> [RECORDS PROVIDED]
━━━
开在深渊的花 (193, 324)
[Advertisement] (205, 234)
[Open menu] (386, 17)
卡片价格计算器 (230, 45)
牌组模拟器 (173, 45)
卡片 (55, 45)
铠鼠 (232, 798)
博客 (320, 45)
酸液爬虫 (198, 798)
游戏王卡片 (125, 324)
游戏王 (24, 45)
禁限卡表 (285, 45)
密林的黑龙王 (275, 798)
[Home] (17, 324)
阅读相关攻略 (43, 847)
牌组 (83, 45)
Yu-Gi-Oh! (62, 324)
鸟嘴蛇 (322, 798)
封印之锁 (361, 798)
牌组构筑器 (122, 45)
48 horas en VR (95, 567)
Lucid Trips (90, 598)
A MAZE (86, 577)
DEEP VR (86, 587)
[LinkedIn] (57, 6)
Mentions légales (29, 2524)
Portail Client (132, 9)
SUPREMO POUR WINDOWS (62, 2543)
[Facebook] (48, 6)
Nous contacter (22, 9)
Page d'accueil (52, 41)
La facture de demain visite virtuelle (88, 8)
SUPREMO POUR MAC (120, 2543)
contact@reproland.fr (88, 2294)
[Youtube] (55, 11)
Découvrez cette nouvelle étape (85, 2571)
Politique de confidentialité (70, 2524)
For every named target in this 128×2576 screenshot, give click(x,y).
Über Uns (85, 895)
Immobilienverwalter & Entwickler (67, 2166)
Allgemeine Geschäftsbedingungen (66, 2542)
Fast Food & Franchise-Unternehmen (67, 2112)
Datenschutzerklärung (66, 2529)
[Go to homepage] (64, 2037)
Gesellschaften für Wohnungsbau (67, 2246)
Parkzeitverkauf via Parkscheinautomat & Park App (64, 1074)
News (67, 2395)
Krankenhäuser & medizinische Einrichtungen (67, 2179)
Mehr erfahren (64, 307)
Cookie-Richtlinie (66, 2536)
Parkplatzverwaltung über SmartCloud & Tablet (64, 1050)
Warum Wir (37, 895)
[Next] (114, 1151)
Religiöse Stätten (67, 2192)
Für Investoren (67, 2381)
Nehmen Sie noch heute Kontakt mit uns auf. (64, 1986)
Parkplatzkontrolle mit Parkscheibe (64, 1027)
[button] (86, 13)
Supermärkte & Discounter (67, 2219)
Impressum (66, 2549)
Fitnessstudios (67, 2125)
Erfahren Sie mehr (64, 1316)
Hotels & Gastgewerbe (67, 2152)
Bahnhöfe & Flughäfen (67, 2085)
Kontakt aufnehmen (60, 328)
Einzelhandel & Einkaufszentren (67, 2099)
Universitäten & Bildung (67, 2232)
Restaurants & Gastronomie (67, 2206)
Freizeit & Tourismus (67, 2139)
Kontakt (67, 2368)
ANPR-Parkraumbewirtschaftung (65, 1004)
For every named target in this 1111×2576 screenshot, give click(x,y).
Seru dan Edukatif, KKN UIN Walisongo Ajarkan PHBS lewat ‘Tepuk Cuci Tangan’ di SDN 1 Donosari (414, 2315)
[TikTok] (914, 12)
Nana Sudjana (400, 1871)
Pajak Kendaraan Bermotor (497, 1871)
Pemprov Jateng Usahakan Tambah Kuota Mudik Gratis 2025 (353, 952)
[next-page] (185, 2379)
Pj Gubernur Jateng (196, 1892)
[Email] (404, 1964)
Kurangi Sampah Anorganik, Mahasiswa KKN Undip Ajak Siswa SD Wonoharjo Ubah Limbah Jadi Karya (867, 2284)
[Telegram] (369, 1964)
━━━
> [WHAT YOU HAVE TO DO] Go through the material above and output exactly the lines from the one containing "Nous contacter (22, 9)" through the one containing "Nehmen Sie noch".

> [ANSWER]
Nous contacter (22, 9)
Page d'accueil (52, 41)
La facture de demain visite virtuelle (88, 8)
SUPREMO POUR MAC (120, 2543)
contact@reproland.fr (88, 2294)
[Youtube] (55, 11)
Découvrez cette nouvelle étape (85, 2571)
Politique de confidentialité (70, 2524)
For every named target in this 128×2576 screenshot, give click(x,y).
Über Uns (85, 895)
Immobilienverwalter & Entwickler (67, 2166)
Allgemeine Geschäftsbedingungen (66, 2542)
Fast Food & Franchise-Unternehmen (67, 2112)
Datenschutzerklärung (66, 2529)
[Go to homepage] (64, 2037)
Gesellschaften für Wohnungsbau (67, 2246)
Parkzeitverkauf via Parkscheinautomat & Park App (64, 1074)
News (67, 2395)
Krankenhäuser & medizinische Einrichtungen (67, 2179)
Mehr erfahren (64, 307)
Cookie-Richtlinie (66, 2536)
Parkplatzverwaltung über SmartCloud & Tablet (64, 1050)
Warum Wir (37, 895)
[Next] (114, 1151)
Religiöse Stätten (67, 2192)
Für Investoren (67, 2381)
Nehmen Sie noch heute Kontakt mit uns auf. (64, 1986)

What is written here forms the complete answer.